O STF identificou dois momentos distintos de tratamento da matéria. Em 2014, no julgamento do ARE nº 800.721/PE (Tema 719), o Tribunal havia assentado a ausência de repercussão geral, por entender que a controvérsia seria de natureza infraconstitucional, resolvida pela análise das Leis nº 10.697/03 e 10.698/03. Naquele período, o Superior Tribunal de Justiça chegou a firmar entendimento favorável aos servidores, reconhecendo que a VPI possuía natureza de revisão geral anual e determinando a extensão do índice de 13,23%.
Posterior e progressivamente, o próprio STF passou a enfrentar o mérito da questão no julgamento de inúmeras reclamações constitucionais, concluindo que a concessão judicial do reajuste violava a Súmula Vinculante nº 37 ('Não cabe ao Poder Judiciário, que não tem função legislativa, aumentar vencimentos de servidores públicos sob o fundamento de isonomia'). A partir desse movimento jurisprudencial, também o STJ reviu seu entendimento, passando a negar o reajuste.

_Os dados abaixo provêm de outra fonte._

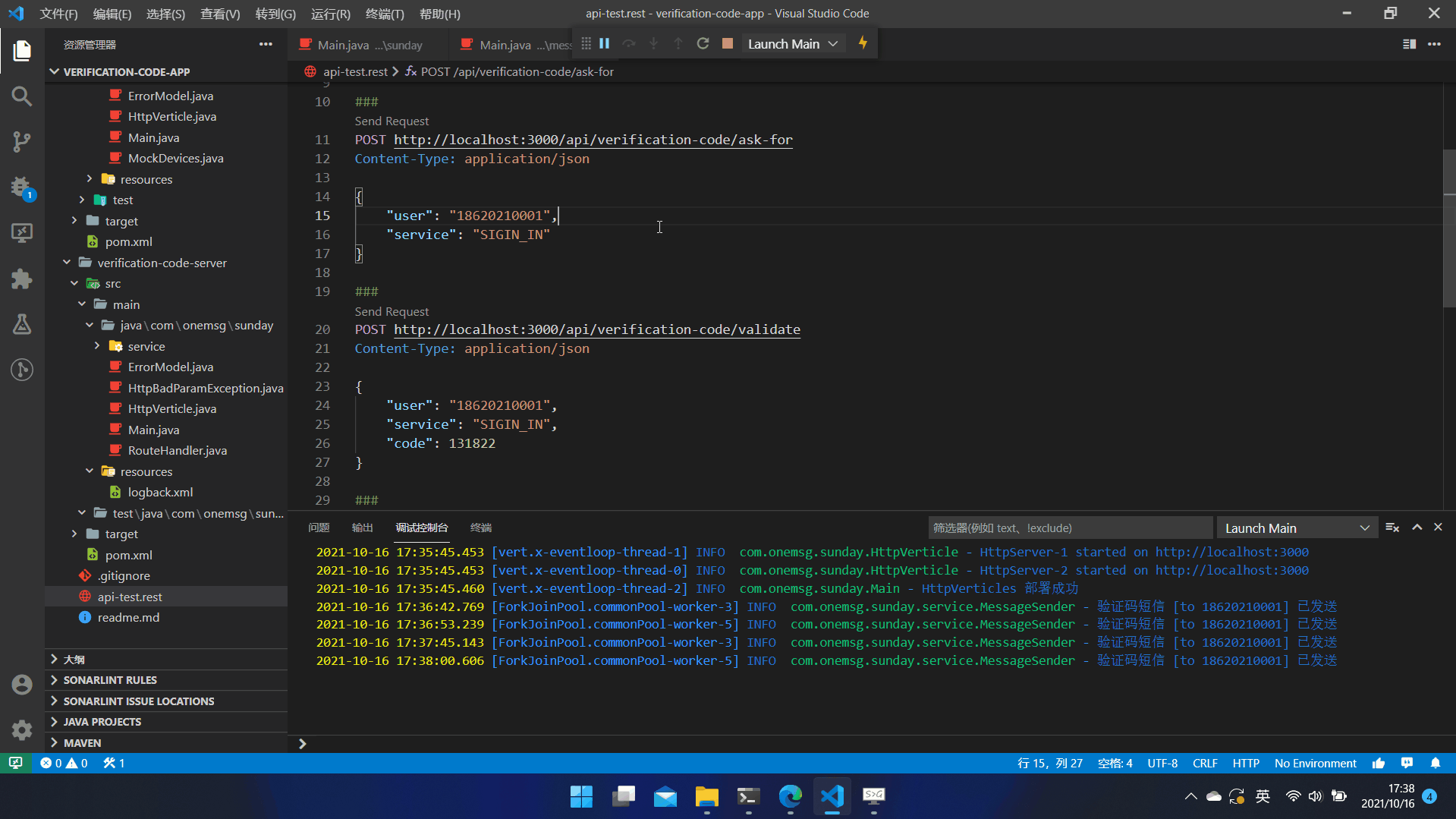Toggle debug console panel maximize arrow
This screenshot has height=819, width=1456.
pyautogui.click(x=1417, y=528)
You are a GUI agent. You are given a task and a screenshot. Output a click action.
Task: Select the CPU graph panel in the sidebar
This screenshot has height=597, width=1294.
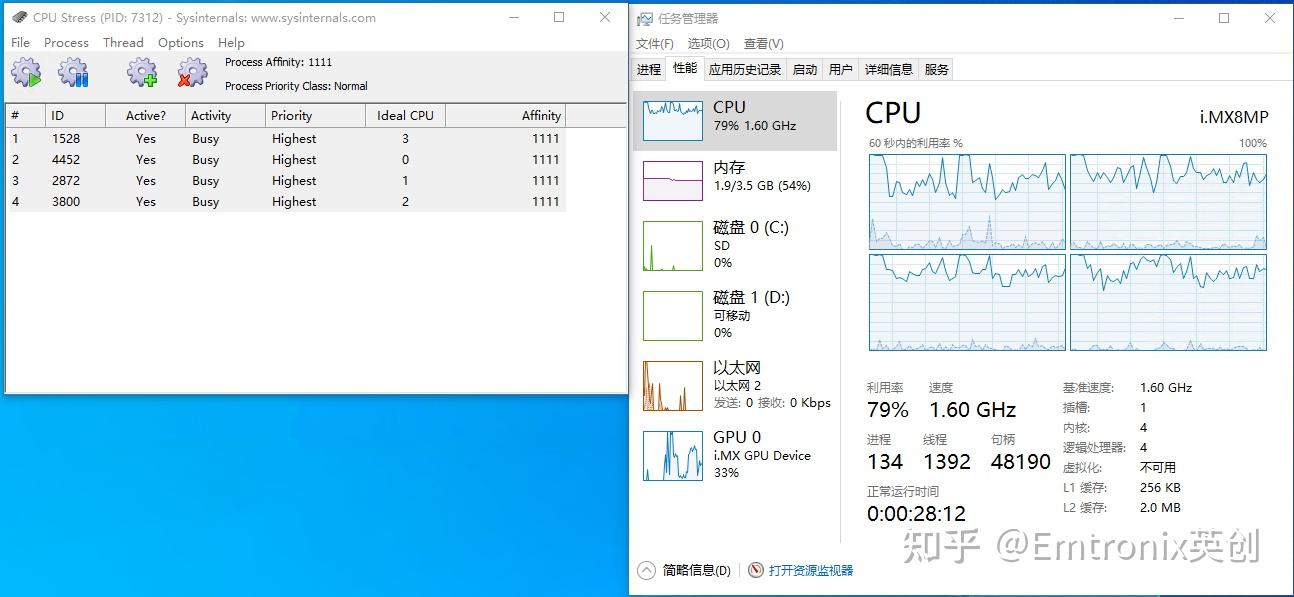735,117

No julgamento do ARE 1.208.032, o Relator propôs e o Plenário acatou (por unanimidade quanto à natureza constitucional da questão e por maioria quanto ao mérito) a revisão do Tema 719 para reconhecer a repercussão geral e reafirmar a jurisprudência consolidada. Os dispositivos e enunciados centrais foram: art. 37, inciso X, da Constituição Federal (revisão geral anual de remuneração dos servidores públicos); art. 97 da Constituição Federal (cláusula de reserva de plenário); Súmula Vinculante nº 37/STF; Súmula nº 339/STF; e a Lei nº 10.698/2003.
O STF assentou que a VPI não possui natureza de revisão geral anual de vencimentos, mas sim de vantagem pecuniária de valor fixo. A concessão judicial do percentual de 13,23% para uniformizar os reajustes implicaria atuação do Judiciário como legislador positivo, concedendo aumento remuneratório sem previsão legal, o que viola o postulado da separação de poderes e o enunciado da Súmula Vinculante nº 37. Registrou-se também que decisões de órgãos fracionários que afastavam a aplicação do art. 1º da Lei nº 10.698/2003 sem observância da cláusula de reserva de plenário violavam igualmente a Súmula Vinculante nº 10.
Nos embargos de declaração (julgados em setembro de 2020), o Relator esclareceu que a questão relativa às Leis nº 13.316 e 13.317/2016 — que teriam reconhecido a natureza de revisão geral anual da VPI para servidores do Poder Judiciário e do Ministério Público — não foi ventilada nos autos e, portanto, não foi objeto de apreciação no julgamento. A divergência do Ministro Marco Aurélio cingia-se à questão procedimental, por entender inadequado o julgamento de mérito na sessão virtual de repercussão geral, sem debate no Plenário físico.